§ WORK REQUIRED
Everything from the line with "DiziMania (17, 146)" to the end of the data below must be returned exactly as it is, and nothing besides.

§ PROVIDED DATA

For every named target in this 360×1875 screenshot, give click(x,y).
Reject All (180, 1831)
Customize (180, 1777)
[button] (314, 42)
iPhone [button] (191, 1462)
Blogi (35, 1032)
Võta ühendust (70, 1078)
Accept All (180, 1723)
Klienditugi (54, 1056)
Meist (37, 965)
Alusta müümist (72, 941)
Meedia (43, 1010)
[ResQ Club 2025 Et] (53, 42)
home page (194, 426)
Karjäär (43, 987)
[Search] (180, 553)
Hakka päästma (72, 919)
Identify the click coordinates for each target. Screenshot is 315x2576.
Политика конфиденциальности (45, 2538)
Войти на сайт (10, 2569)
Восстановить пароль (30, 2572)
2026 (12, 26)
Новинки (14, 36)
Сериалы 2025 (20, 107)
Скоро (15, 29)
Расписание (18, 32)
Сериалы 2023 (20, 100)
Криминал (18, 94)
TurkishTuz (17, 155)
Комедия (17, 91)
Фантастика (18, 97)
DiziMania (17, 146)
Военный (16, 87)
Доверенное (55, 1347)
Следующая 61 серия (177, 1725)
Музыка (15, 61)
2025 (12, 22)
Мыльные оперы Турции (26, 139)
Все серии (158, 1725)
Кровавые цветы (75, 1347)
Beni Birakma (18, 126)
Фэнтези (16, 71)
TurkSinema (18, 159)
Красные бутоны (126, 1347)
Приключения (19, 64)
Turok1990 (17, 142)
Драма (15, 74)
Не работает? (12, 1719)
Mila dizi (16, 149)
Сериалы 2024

§ TASK RESULT
DiziMania (17, 146)
Военный (16, 87)
Доверенное (55, 1347)
Следующая 61 серия (177, 1725)
Музыка (15, 61)
2025 (12, 22)
Мыльные оперы Турции (26, 139)
Все серии (158, 1725)
Кровавые цветы (75, 1347)
Beni Birakma (18, 126)
Фэнтези (16, 71)
TurkSinema (18, 159)
Красные бутоны (126, 1347)
Приключения (19, 64)
Turok1990 (17, 142)
Драма (15, 74)
Не работает? (12, 1719)
Mila dizi (16, 149)
Сериалы 2024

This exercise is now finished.